İzmir'de su krizi kapıda: Barajlar tükeniyor!
İzmir'in en büyük içme suyu kaynağı Tahtalı Barajı'nda doluluk oranı ,56'ya düştü. Uzmanlar, barajın Eylül'de tamamen kuruyabileceği uyarısında bulunuyor.
İzmir’in içme suyu ihtiyacının büyük bölümünü karşılayan Tahtalı Barajı'nda su seviyesi tehlikeli biçimde geriliyor. Haziran ortası itibarıyla doluluk oranı %13,56 olarak ölçüldü. Geçtiğimiz yıl aynı dönemde 100 milyon metreküp olan toplam su hacmi, bu yıl 58,5 milyon metreküpe düştü. Kullanılabilir su miktarı ise 80,5 milyon metreküpten 40 milyon metreküpe geriledi.
KURAKLIK VE AŞIRI TÜKETİM TEHDİT OLUŞTURUYOR
Türkiye Bilimler Akademisi (TÜBA) üyesi Prof. Dr. Doğan Yaşar, yağışların yeterli olmasına rağmen aşırı tüketim ve artan nüfus nedeniyle su kaynaklarının tükenme noktasına geldiğini söyledi. “Yağmur yağıyor ama yetmiyor. Çünkü tüketim bilinçsiz şekilde artıyor” diyen Yaşar, Eylül ayında baraj seviyesinin %2’nin altına düşebileceği uyarısında bulundu.
BİREYSEL SU TÜKETİMİNE DİKKAT EDİLMELİ
Prof. Dr. Yaşar, yaz aylarında kişi başı su kullanımının 200 litreyi bulduğunu belirtti.
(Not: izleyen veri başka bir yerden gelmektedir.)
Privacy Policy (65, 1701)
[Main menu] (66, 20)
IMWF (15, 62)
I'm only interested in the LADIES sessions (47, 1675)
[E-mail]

Balkon yıkamak, araç temizlemek gibi israf kalemlerinin arttığına dikkat çekerek, Çiğli Arıtma Tesisi’nden boşaltılan 600 bin metreküplük gri suyun tarımda değerlendirilmesi gerektiğini söyledi.
TARIMSAL SULAMA BİLİMSEL YÖNTEMLERLE PLANLANMALI
Yanlış sulama politikalarının da büyük kayıplara yol açtığını vurgulayan Yaşar, tarımsal ürün deseninin su kaynaklarına göre belirlenmesi gerektiğini ifade etti. “Belediyeler artık hidrojeolog istihdam etmeli ve bilimsel planlamaya geçilmeli” dedi.
SADECE TAHTALI DEĞİL, GÖRDES DE TEHLİKEDE
İzmir’e su sağlayan bir diğer önemli kaynak olan Gördes Barajı’nda da kritik seviyelere yaklaşıldığını belirten Yaşar, yer altı su kaynaklarının da kontrolsüz şekilde çekildiğini söyledi.
SU TASARRUFU ARTIK BİR ZORUNLULUK
Uzmanlar, yaz aylarının daha da kurak geçeceği uyarısında bulunarak, vatandaşları ve kurumları su tasarrufuna davet etti. Geri dönüşümlü su kullanımı ve modern sulama sistemleri artık sadece tercih değil, hayati bir zorunluluk olarak değerlendiriliyor.